I'd ask OP to settle with D3100/D5100 or the 1100D/550D.

Re-iterating what everyone here has pointed out already. You will outgrow your DSLR even if you are a casual photographer. Else, you wouldnt need to spend any more money than the ones I have suggested here. get any of those with the kit 18-55 lens.
I have found them to go as cheap as 21k (1100D + 18-55 ), 26k (1100D + 18-55 + 55-250). The others will also cost similarly. That 26k offer is an absolute steal if you consider the fact that the lenses themselves cost ~7k + 11k = 18k


----------



## Rajdeep Banik (Aug 2, 2013)

Will buy the D7000 for sure, but what about the lens? I won't be left with a lot of money after buying the body! So, a good lens for 5-6K?My friend has a 18-55 kit lens on a Canon 1100. He said that after sometime this lens is rarely used as one becomes specific towards certain topics. He likes street photography & so he suggested me the 50mm prime.Since I will be buying the 'body' only, so I can choose some specific lens which I will use all the time!?!?!


----------



## raja manuel (Aug 2, 2013)

pranav0091 said:


> I'd ask OP to settle with D3100/D5100 or the 1100D/550D.
> 
> Re-iterating what everyone here has pointed out already. You will outgrow your DSLR even if you are a casual photographer. Else, you wouldnt need to spend any more money than the ones I have suggested here. get any of those with the kit 18-55 lens.
> I have found them to go as cheap as 21k (1100D + 18-55 ), 26k (1100D + 18-55 + 55-250). The others will also cost similarly. That 26k offer is an absolute steal if you consider the fact that the lenses themselves cost ~7k + 11k = 18k



11K? Is that all for the 55-250?


----------



## sujoyp (Aug 2, 2013)

@rajdeep ....but are u sure u just want to do portraits and street photography  ....50mm is too restrective ....its not at all wide and you will find it difficult to use for landscapes or groupphotos..

Its true that people get bored of 18-55 coz they become selective in there genere ...but since you have no idea what u like start with 18-55 ...I retired my 18-55 after 2 years and replaced it with a lens costing 3 times more tamron 17-50 f2.8  ....

start with ABC of photography ...dont jump on making words rights from start   since u have planned for at least 10 years , you have lots of time to get selective lenses .


----------



## pranav0091 (Aug 2, 2013)

Rajdeep Banik said:


> Will buy the D7000 for sure, but what about the lens? I won't be left with a lot of money after buying the body! So, a good lens for 5-6K?My friend has a 18-55 kit lens on a Canon 1100. He said that after sometime this lens is rarely used as one becomes specific towards certain topics. He likes street photography & so he suggested me the 50mm prime.Since I will be buying the 'body' only, so I can choose some specific lens which I will use all the time!?!?!

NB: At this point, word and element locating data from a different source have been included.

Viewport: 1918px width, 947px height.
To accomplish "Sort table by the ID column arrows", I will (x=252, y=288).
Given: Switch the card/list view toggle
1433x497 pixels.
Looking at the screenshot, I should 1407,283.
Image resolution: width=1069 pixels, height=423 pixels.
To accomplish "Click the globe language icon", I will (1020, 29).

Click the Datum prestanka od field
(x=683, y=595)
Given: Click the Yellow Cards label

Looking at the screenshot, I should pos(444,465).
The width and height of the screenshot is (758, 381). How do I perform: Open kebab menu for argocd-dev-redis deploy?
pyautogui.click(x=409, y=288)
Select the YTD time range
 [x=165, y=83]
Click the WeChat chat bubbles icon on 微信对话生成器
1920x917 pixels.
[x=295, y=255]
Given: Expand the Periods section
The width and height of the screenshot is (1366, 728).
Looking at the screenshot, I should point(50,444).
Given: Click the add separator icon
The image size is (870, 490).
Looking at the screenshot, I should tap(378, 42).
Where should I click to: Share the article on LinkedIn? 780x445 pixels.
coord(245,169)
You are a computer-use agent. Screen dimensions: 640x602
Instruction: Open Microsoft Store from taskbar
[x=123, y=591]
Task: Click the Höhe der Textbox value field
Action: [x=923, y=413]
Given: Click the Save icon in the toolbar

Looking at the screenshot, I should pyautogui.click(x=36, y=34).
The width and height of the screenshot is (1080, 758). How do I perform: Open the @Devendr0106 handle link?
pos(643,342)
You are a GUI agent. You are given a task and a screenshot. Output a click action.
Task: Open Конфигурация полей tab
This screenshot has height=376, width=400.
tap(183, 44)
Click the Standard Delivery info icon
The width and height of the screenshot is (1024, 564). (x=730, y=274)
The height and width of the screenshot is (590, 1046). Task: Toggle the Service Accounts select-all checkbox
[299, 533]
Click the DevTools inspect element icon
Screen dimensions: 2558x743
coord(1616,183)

Please do NOT underestimate the importance of a lens buddy. Get a decent enough lens. The 18-55 is the bare minimum, but a very potent lens nevertheless. I'd recommend it over the 50mm prime for a beginner. The 50 mm prime is a very different kind of lens. It calls for patience and doesnt do low light all that well, not to mention the hassle of framing a shot in tight corners or family meetings. Also keep in ind that the 18-55 (canon atleast) is a pretty capable pseudo-macro lens. In all for a beginner I'd vote for the 18-55 over the 50mm prime anyday. The chances are just too hight that you will be severely disappointed if you take the jump straight to a prime.



Raja Manuel said:


> 11K? Is that all for the 55-250?



Yes. I saw the canon version for 11.something only a few days ago online.
CANON EFS 55-250mm f/4-5.6 IS MK II Lens BRAND NEW NEW IN BOX WITH 2 YR CANON | eBay


----------



## nac (Aug 3, 2013)

Raja Manuel said:


> 11K? Is that all for the 55-250?



Yes, about a month ago, I saw a deal for 9.xk.


----------



## raja manuel (Aug 3, 2013)

That's really cheap compared to the 17-18K on Flipkart and JJ Mehta.


----------



## Rajdeep Banik (Aug 3, 2013)

pranav0091 said:


> Please do NOT underestimate the importance of a lens buddy. Get a decent enough lens. The 18-55 is the bare minimum, but a very potent lens nevertheless. I'd recommend it over the 50mm prime for a beginner. The 50 mm prime is a very different kind of lens. It calls for patience and doesn't do low light all that well, not to mention the hassle of framing a shot in tight corners or family meetings. Also keep in ind that the 18-55 (canon atleast) is a pretty capable pseudo-macro lens. In all for a beginner I'd vote for the 18-55 over the 50mm prime anyday. The chances are just too hight that you will be severely disappointed if you take the jump straight to a prime.


Ok, will buy the 18-55 if nothing else comes up, but I am more interested in macro and micro photography. I tried taking photos with my PnS through my microscope, but the results were not so good  So, anyone here ever done micro-photography?


----------



## sujoyp (Aug 3, 2013)

yup I have done macro photography....in dslr world you need a macro lens for that...the most popular macro lens is tamron 90mm 2.8 costing 22k ....you can get a used one for 15-16k


----------



## pranav0091 (Aug 3, 2013)

Rajdeep Banik said:


> Ok, will buy the 18-55 if nothing else comes up, but I am more interested in macro and micro photography. I tried taking photos with my PnS through my microscope, but the results were not so good  So, anyone here ever done micro-photography?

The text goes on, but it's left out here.